Is there anything you can tell me about this project you're doing with Jon Shook and Vinny Dotolo [of Animal and Son of a Gun in LA]?
LL: I'm very excited to be with them. They are good friends, and we did some foie gras dinners together, and we just had fun together. It was really a joy to cook with them, sharing recipes, techniques. And we decided you know what? Let's go do something together. And we have the space now, we are in construction. We are still working on the concept. It's going to be a fun restaurant, something new for LA. And something new, maybe something that doesn't exist in America.

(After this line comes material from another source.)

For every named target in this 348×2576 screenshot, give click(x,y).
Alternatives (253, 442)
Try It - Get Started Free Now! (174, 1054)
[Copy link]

It's been amazing to work with some other chefs. I love it, we have fun.

And with the permanent space opening, what's the future of LudoBites?
KL: That's a good question. I do think that there will be a LudoBites 10.0. For sure.

LL: Yeah, we're going to do one. For sure.

KL: Sort of as a culmination, moving into the double digits. And then after that I think it will become more sparse and something that we do on a traveling basis, outside of Los Angeles. Possibly even going into Europe. LudoBites as a brand will not go away, but as far as our full time business model, it's not going to be how we make our day-to-day living any more.